Monje Benedictino

Monje Benedictino Hermanas Oblatas

A los diecisiete años, impulsado por el viento del mar, llega a Santiago de Compostela y en el Monasterio de San Martín profesa como monje benedictino en 1828. Después de una sólida formación es ordenado sacerdote y celebra su primera misa en el altar de la Virgen del Socorro del Monasterio compostelano.

Malos vientos corren en España, pues el otoño de ese mismo año 1835 se decreta la supresión de todas las órdenes monásticas del país. Las dificultades arrecian pero al joven Serra no le arredran. Serán siempre compañeras inseparables de camino.

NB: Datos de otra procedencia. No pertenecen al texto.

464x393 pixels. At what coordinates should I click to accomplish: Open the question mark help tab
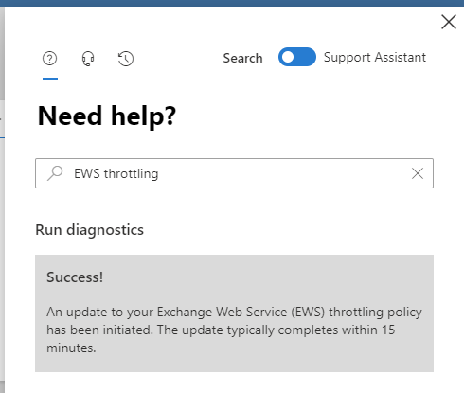click(49, 59)
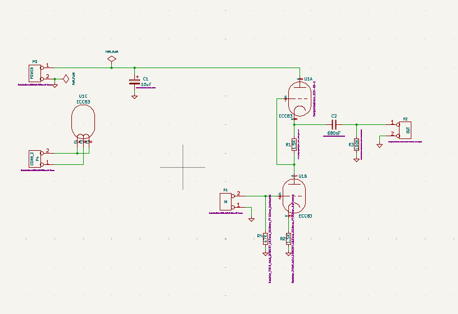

Monje Benedictino Hermanas Oblatas

De voluntad férrea y tenaz, decide continuar su vida monacal en Italia. A finales, de 1835 ya está en el Monasterio Benedictino de la Santísima Trinidad de Cava en Nápoles. Desempeña con brillantez y competencia su tarea docente. Es lector de Teología y Cánones, profesor de hebreo y griego, rector del seminario y examinador sinodal.

En este momento, en el mundo católico europeo hay un fuerte resurgir de las misiones. Serra, cegado por la luz del evangelio y obediente al impulso del viento arribaría con otros compañeros al puerto de Fremantle, después de tres meses de travesía, un 8 de enero de 1846.